DESIGN AND OPTIMIZATION OF AMBROXOL HCL MICROPARTICLES FOR BITTER TASTE MASKING
*Abhijeet Y. Patil1, Pravin K. Bhoyar2, Jagdish R. Baheti3, Satish M. Kardel3, Chandrakant T. Karanjekar1, Dhanashri B. Nagulwar4
1School of Pharmacy, Swami Ramanand Teerth Marathwada University, Nanded, Maharashtra, India.
2Siddhivinayak College of Pharmacy,Warora, Dist-Chandrapur, Maharashtra, India.
3Shriman Suresh Dada Jain College of Pharmacy, Chandwad, Nasik, Maharashtra, India.
4Department of Pharmaceutics, Sharad Pawar College of Pharmacy, Dist: Nagpur, Maharashtra, India.
ABSTRACT
In the present work, bitter taste of Ambroxol hydrochloride is masked by preparing microparticles of drug with certain hydrophilic polymers such as Hydroxypropyl methylcellulose (HPMC) and polyvinyl pyrrolidone (PVP) by using spray drying technique. Microparticles of Ambroxol hydrochloride and polymers were prepared in ratio of 1: 3: 3 (0.1gm drug, 0.3gm HPMC and 0.3gm PVP respectively) by spray drying technique. Morphology and characterization of the prepared Ambroxol hydrochloride microparticles was studied.
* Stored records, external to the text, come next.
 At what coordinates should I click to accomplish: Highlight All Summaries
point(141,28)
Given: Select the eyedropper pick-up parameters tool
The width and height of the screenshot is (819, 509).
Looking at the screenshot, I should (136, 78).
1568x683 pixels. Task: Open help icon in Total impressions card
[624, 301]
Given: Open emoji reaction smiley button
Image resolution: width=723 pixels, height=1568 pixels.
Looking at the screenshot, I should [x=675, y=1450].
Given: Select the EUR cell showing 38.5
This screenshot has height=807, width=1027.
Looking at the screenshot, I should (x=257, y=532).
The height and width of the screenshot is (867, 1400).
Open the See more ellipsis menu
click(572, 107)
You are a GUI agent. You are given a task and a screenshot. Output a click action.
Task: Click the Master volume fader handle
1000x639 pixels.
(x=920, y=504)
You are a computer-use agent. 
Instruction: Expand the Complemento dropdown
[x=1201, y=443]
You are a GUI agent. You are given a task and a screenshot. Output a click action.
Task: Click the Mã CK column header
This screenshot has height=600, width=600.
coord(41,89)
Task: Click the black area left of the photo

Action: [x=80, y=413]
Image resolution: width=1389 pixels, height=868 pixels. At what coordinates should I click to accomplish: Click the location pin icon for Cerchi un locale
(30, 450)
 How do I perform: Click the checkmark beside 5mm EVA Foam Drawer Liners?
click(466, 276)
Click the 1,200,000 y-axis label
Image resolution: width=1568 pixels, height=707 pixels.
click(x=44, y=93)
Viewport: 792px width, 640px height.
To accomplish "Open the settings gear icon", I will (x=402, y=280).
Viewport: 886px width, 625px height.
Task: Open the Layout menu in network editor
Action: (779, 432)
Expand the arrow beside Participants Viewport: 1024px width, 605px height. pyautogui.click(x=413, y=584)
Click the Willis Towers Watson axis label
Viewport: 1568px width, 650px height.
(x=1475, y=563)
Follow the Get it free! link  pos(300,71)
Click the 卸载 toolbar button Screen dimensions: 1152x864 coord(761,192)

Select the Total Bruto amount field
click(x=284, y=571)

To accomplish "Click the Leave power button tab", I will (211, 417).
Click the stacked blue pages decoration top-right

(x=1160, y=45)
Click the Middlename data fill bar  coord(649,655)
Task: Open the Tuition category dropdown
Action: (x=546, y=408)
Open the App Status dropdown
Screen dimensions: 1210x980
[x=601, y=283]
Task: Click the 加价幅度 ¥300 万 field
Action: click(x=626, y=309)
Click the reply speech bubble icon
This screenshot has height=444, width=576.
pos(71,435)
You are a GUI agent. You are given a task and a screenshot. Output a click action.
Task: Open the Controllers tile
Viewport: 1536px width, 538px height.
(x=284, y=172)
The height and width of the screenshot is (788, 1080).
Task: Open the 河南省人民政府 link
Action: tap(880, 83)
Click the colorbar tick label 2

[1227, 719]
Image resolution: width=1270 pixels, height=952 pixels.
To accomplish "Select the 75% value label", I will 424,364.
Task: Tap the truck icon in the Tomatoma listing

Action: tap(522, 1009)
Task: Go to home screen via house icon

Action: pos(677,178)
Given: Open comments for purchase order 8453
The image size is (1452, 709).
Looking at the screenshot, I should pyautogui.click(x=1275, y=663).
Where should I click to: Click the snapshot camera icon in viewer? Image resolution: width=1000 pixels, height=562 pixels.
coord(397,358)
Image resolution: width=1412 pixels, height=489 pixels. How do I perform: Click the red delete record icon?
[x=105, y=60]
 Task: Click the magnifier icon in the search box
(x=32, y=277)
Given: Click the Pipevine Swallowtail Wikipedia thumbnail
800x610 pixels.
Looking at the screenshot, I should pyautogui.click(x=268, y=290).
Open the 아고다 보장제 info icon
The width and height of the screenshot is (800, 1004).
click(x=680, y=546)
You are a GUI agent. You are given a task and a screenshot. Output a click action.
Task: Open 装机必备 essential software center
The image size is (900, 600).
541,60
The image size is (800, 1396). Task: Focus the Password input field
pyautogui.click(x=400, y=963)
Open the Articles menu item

The percentage yield of microparticles was found to be 62%. The encapsulation efficiency was found to be 67.30%. %. The in vitro drug release was found to be 61.65% and 72.86% in 0.1N HCL and pH 6.8 phosphate buffer solutions.
Keywords: Ambroxol, Hydroxy propyl methylcellulose (HPMC), Polyvinyl pyrrolidone (PVP), Spray drying, Taste masking.